アウト*サイダー
脅かさないように、怖がらせないように。静かで優しいケイの声。
彼は私から三歩分離れた所で待っていた。
「驚かせちゃって、ごめん」
返す言葉が見当たらなくて、寄せ集めた髪の毛を元に戻しながら下を向く。
ケイが一歩前に進んだ。
「靴下、そんなに変じゃないよ」
ダイとリョウスケが笑っている時、ケイは笑ってなかったな。
「ハスミの女の子らしさは、人には見えない所にあるもんね」
言葉の意味が理解できずに彼を見る。はにかむケイの耳がうっすらと赤い。
「……あ」
もしかして……もしかしなくても……この間の、スカートが風でめくれた時のことを言ってる!?

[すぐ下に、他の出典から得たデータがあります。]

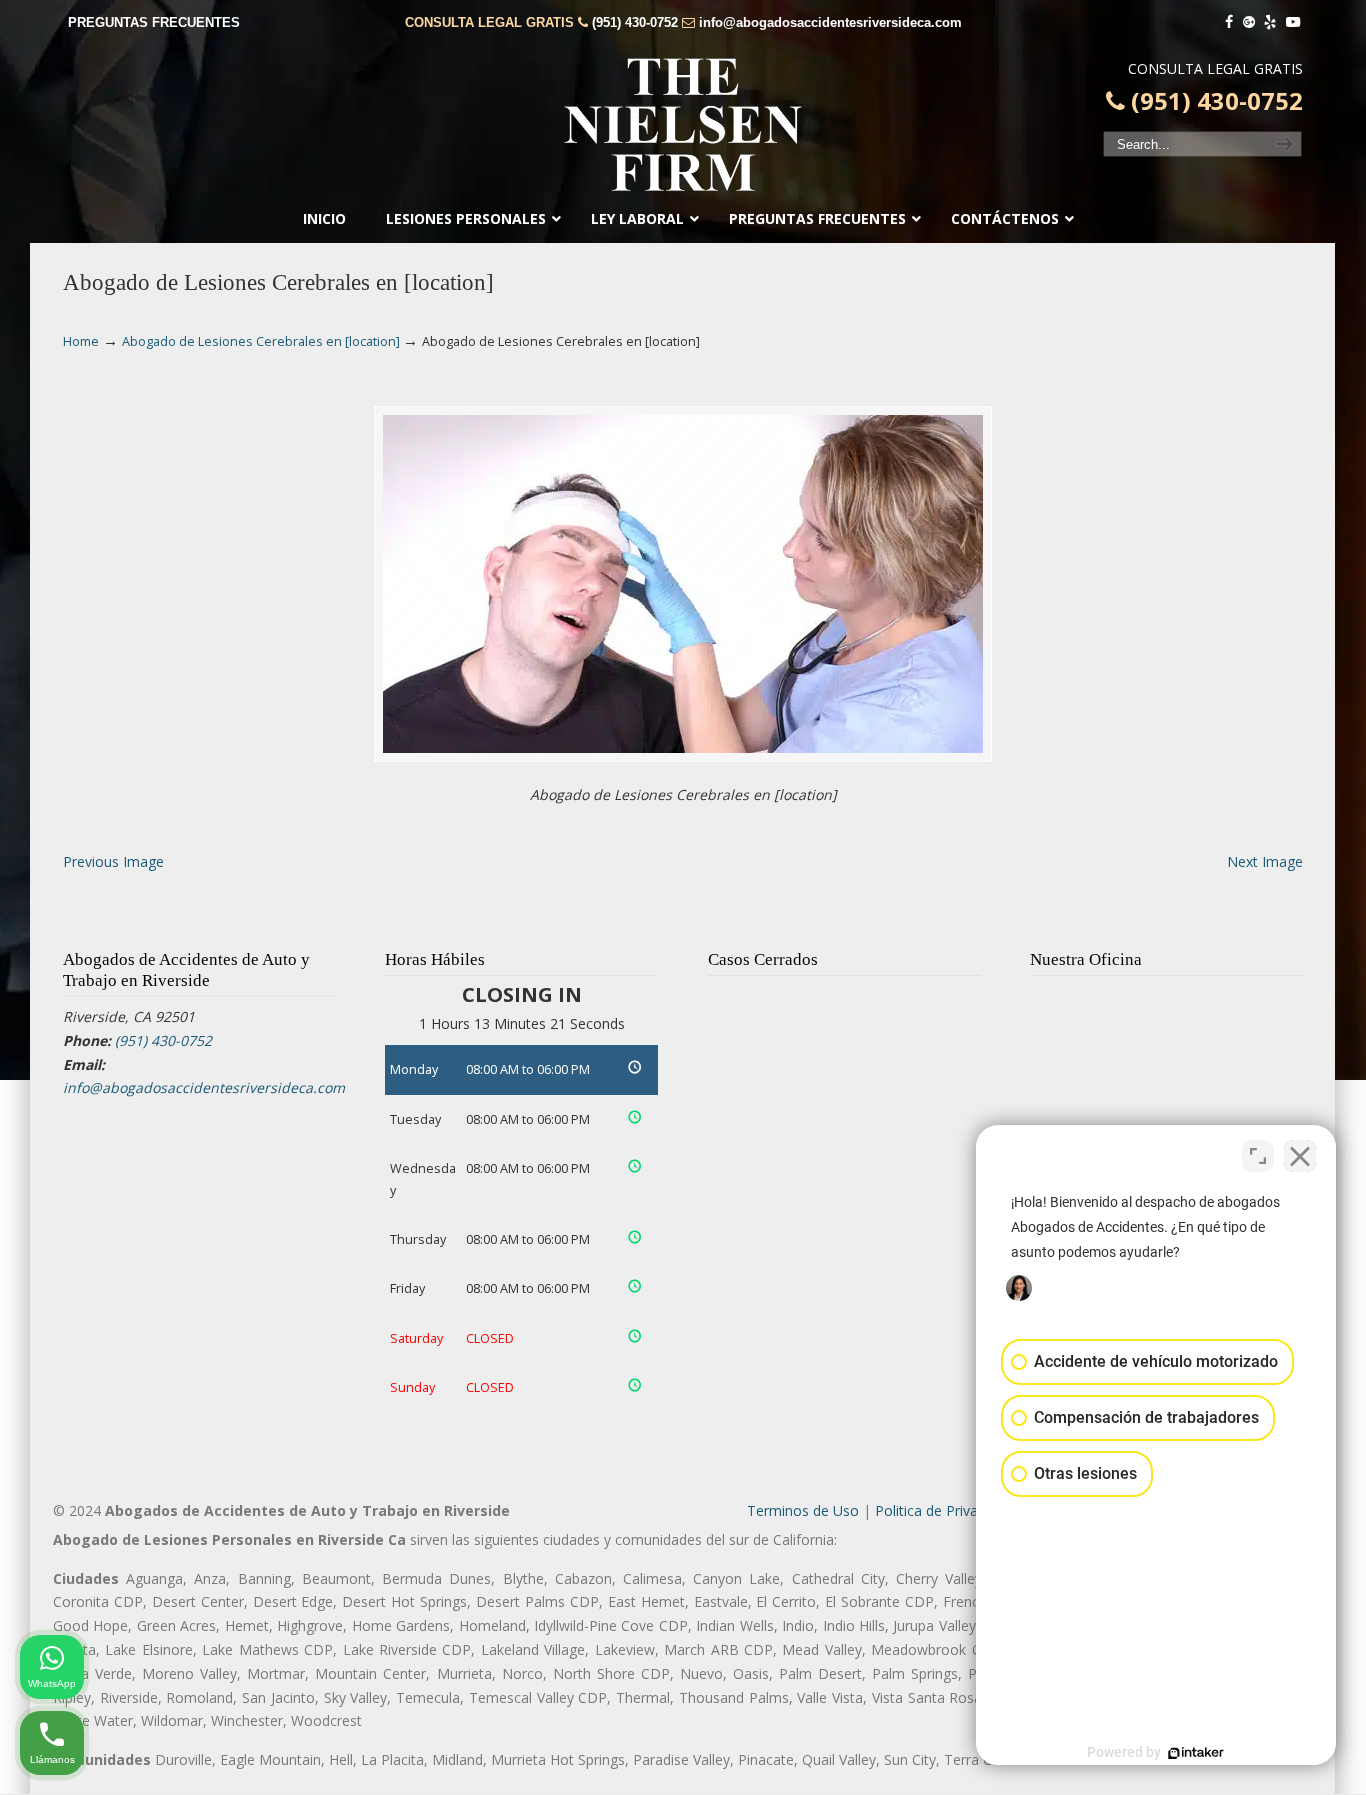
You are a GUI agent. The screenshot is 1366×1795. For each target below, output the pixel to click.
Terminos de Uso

今度は怒りで顔を赤くする私が抗議しようとする前に、ケイはもう一歩分距離をつめた。
十分近いその距離を、彼は前屈みになって更に近付く。
他の皆が見てる……と言おうとして、周りに人がいないことに気付く。リョウスケとダイはいつの間にか私達を置いて行ったみたいだ。
「ハスミの声……すっげぇ可愛かった……」
耳に顔を寄せて囁かれる。
何か言わなきゃ、と思えば思うほど口が言うことを聞いてくれなくて困る。